我们使用CaO[2]的正式实现,并从ImageNet-pre-trained模型中初始化VGG19模型,首先,我们在coco数据集上训练130000次迭代,LR=4e-5,步长=40000,伽马=0.333。这一步骤使用两个P40 GPU,花费2天时间。然后,我们在跟踪数据集上完成了3000次迭代的coco预训练模型,LR=1e-5,逐步大小=1000,γ=0.333。在细化过程中,我们固定了特征提取层(conv1-conv4)的权重,
We evaluate our method on the whole validation set and subset of testset.
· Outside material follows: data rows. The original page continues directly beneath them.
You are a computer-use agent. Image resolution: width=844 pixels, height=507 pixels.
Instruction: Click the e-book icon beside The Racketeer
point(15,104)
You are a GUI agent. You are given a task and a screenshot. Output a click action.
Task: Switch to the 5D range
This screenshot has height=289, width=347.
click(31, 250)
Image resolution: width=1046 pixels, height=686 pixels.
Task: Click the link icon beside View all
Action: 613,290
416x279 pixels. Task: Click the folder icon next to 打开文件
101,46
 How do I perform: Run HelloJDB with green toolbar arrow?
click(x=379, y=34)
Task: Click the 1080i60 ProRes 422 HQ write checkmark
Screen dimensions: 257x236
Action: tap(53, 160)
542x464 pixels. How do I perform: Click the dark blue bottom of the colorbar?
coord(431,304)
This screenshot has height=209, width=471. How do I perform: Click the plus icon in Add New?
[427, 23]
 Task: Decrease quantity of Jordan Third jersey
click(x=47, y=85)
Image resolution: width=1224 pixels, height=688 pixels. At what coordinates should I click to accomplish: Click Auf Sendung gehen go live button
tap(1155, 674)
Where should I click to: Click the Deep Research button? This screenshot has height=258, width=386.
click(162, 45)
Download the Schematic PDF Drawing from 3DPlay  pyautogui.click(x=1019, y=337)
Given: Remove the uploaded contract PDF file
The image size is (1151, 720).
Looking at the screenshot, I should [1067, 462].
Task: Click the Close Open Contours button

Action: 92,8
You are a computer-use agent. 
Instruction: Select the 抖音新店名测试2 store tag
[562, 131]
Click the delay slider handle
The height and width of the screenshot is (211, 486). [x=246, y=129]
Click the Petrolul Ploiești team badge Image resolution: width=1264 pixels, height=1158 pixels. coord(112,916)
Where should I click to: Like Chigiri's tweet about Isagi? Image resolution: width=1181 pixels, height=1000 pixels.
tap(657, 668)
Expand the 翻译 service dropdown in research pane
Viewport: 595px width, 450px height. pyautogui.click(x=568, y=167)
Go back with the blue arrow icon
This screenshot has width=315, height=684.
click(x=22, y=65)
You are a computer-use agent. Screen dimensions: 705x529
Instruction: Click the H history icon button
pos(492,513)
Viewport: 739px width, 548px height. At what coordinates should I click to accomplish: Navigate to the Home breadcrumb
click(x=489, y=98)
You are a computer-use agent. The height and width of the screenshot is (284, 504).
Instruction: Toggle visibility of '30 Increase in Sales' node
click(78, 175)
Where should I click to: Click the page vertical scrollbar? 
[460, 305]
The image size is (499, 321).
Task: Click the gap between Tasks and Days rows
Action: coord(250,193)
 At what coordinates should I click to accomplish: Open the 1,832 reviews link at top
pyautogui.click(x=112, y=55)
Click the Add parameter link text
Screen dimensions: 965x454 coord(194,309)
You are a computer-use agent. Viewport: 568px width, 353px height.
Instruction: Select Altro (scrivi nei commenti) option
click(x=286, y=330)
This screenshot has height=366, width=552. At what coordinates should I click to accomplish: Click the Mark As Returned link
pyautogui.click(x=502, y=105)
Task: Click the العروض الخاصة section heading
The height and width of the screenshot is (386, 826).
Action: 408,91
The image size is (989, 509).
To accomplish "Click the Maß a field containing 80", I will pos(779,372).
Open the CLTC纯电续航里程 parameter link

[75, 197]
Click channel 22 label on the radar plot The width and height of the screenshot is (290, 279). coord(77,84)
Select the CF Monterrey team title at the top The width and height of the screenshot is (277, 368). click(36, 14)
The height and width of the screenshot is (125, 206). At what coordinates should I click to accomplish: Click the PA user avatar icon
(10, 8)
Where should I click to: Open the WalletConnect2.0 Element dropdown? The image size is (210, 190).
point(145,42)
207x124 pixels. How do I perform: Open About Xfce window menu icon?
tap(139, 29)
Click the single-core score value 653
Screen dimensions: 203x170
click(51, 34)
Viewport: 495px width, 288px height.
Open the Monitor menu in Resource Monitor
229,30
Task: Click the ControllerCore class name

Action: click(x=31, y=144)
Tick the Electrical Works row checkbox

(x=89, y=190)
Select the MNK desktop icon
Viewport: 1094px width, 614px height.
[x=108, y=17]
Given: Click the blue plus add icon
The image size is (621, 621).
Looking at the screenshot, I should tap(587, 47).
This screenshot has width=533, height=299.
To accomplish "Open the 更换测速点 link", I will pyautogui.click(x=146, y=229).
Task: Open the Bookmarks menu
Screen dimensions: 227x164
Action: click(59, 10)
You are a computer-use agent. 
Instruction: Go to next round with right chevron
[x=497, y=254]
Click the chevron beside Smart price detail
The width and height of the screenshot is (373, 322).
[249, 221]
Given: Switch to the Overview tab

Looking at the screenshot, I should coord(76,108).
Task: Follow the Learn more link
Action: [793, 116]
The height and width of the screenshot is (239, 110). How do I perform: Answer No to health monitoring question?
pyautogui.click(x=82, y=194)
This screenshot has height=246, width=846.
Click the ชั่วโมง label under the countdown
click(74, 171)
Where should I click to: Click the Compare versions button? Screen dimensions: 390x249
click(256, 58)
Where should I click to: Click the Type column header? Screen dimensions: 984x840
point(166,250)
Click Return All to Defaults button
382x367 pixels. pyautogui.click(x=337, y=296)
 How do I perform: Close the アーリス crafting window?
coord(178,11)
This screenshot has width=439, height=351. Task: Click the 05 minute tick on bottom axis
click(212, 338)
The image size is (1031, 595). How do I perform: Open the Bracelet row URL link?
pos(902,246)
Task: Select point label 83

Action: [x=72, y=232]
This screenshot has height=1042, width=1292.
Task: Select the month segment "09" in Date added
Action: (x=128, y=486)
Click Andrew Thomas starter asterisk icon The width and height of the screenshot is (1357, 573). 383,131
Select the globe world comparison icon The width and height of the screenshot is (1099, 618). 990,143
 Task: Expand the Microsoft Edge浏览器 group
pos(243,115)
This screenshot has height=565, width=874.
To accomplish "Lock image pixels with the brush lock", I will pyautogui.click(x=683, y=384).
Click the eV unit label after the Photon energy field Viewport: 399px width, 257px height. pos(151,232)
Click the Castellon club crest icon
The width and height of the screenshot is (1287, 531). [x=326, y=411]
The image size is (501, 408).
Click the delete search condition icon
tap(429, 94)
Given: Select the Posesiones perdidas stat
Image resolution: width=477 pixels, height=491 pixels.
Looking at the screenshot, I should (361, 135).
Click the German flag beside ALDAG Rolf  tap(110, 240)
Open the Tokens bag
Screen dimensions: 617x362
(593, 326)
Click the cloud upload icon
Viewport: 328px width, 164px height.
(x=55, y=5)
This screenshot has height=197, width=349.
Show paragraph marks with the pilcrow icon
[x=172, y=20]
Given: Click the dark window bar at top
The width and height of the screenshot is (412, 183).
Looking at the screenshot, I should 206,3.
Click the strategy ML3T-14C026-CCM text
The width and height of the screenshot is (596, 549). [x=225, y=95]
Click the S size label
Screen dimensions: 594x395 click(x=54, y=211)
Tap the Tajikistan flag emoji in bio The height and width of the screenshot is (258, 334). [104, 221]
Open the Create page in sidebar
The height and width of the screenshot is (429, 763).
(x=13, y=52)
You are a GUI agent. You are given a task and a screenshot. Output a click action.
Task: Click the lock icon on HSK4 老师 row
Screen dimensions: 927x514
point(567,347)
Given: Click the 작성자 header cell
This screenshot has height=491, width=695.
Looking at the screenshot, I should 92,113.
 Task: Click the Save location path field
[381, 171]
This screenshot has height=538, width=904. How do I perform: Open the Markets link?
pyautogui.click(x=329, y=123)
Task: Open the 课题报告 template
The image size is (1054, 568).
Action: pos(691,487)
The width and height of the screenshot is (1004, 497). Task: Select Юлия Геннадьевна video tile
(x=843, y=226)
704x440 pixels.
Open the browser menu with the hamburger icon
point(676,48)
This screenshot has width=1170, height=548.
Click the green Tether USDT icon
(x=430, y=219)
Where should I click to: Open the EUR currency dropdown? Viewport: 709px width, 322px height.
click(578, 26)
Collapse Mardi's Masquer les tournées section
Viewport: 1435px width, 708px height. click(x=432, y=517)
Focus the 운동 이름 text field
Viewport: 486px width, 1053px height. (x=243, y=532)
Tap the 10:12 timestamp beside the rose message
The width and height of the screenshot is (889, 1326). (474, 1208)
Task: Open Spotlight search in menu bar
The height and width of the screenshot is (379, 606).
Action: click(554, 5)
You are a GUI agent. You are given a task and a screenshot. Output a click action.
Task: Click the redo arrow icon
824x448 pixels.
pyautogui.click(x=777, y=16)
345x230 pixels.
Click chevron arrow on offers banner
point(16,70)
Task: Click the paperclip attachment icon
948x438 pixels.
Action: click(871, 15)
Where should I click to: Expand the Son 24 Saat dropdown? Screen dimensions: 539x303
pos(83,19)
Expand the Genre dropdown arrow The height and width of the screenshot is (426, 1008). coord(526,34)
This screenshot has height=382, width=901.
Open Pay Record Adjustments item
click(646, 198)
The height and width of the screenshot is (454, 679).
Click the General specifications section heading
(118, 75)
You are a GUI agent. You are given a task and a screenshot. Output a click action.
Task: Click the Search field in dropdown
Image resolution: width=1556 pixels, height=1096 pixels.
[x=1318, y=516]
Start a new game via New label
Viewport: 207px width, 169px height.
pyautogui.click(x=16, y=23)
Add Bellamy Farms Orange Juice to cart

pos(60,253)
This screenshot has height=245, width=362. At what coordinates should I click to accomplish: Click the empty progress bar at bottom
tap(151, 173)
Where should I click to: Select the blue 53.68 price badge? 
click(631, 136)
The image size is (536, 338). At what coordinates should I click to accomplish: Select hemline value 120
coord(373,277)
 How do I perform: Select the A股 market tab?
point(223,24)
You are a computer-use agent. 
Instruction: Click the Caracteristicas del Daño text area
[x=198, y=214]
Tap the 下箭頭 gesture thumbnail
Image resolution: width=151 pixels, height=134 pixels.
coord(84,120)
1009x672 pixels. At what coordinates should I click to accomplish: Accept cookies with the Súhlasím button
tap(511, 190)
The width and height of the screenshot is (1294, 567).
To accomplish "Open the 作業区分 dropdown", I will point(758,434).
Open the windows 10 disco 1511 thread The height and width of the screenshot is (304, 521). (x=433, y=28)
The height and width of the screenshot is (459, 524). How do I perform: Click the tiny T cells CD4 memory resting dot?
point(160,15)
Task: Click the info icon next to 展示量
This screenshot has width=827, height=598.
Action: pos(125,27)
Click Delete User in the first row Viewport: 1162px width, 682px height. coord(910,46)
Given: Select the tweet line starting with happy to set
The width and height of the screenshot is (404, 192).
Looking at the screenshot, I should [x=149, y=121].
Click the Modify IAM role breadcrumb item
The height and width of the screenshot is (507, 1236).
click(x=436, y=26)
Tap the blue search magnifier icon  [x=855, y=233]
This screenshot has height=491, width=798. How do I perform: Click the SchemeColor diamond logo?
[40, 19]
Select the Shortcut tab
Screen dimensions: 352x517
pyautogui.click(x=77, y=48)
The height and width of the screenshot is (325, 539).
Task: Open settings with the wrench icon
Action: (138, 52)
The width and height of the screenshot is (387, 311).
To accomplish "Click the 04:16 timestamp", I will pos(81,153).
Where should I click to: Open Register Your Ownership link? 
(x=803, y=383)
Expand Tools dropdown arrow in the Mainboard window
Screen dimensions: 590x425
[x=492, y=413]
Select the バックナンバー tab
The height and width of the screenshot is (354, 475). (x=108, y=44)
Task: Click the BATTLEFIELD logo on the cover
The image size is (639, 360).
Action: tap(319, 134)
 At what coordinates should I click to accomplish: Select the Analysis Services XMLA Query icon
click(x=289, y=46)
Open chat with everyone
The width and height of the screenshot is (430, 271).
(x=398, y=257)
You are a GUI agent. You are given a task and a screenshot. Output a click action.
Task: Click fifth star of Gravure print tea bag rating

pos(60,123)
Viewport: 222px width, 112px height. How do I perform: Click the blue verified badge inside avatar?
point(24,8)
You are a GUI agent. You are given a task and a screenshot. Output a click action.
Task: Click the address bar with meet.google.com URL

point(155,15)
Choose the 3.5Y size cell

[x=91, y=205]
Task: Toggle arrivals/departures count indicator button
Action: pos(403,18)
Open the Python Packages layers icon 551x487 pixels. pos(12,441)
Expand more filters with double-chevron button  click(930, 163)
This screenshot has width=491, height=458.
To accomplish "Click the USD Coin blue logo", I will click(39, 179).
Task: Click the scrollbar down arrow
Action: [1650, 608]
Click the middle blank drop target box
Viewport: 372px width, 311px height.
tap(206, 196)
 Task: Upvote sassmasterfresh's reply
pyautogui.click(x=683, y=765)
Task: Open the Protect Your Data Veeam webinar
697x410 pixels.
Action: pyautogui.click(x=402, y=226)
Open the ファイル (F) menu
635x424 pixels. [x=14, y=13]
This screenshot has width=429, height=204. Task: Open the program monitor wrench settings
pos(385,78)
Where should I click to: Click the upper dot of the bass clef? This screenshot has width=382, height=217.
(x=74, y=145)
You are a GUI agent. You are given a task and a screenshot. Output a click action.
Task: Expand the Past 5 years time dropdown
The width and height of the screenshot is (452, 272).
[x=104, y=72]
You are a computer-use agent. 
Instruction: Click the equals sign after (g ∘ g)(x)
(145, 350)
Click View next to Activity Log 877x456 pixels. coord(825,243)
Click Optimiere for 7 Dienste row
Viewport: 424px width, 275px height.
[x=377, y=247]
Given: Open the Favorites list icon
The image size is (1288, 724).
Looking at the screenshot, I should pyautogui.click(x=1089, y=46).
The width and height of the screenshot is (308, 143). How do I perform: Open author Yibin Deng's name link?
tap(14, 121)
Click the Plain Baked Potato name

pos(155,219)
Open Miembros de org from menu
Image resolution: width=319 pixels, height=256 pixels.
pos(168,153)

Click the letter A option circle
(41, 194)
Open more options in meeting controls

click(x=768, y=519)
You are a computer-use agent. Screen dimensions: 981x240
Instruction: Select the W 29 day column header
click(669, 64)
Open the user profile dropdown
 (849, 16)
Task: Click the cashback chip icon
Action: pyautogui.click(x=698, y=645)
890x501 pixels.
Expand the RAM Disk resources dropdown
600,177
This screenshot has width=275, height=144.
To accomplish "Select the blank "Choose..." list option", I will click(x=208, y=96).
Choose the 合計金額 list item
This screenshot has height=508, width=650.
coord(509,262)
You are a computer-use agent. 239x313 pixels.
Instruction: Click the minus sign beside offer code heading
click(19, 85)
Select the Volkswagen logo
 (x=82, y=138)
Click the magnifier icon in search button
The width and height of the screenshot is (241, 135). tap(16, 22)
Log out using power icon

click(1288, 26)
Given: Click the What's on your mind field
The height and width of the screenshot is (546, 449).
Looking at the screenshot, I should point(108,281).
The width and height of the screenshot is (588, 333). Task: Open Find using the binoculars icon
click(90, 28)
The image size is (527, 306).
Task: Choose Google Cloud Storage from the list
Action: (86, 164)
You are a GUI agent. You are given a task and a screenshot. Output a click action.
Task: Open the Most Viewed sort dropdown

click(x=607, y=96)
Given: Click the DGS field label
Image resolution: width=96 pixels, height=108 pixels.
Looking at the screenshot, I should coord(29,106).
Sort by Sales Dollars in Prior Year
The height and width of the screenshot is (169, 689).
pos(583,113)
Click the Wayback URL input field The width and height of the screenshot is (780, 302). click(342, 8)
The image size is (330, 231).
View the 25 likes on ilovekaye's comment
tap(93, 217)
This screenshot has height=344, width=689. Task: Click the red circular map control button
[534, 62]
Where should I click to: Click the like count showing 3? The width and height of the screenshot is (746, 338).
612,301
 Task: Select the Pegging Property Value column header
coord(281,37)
All the results in Table 4 and Table 5 are obtained from the evaluation server. While our method performs well on head and shoulder, its performance on ankle and wrist is not so good. The reason is that ankle and wrist are easy to be hidden in multi-person pose estimation.
我们在整个验证集和测试子集上对我们的方法进行了评价,表4和表5中的所有结果都是从评估服务器中得到的,虽然我们的方法在头和肩上表现很好,但是它在踝关节和腕关节上的性能不太好,这是因为在多人姿态估计中,踝关节和腕关节很容易隐藏。
In this paper, we present an improved framework based on PAFsto achieve better performance on PoseTrack Challenge. We develop a redundant PAFs mechanism to compensate the defect of original PAFs. Additionally, we carry out some experiments referring to semantic segmentation frameworks. And our modifications on networks are proved to be quite effective. The paper is also a description of the method we used in PoseTrack competition.
在本文中,我们提出了一个基于PAF的改进框架,以在PoseTrack Challenge上实现更好的性能。 我们开发了一种冗余PAF机制来补偿原始PAF的缺陷。 另外,我们进行了一些涉及语义分割框架的实验。 我们对网络的修改证明是非常有效的。 本文还描述了我们在PoseTrack竞赛中使用的方法。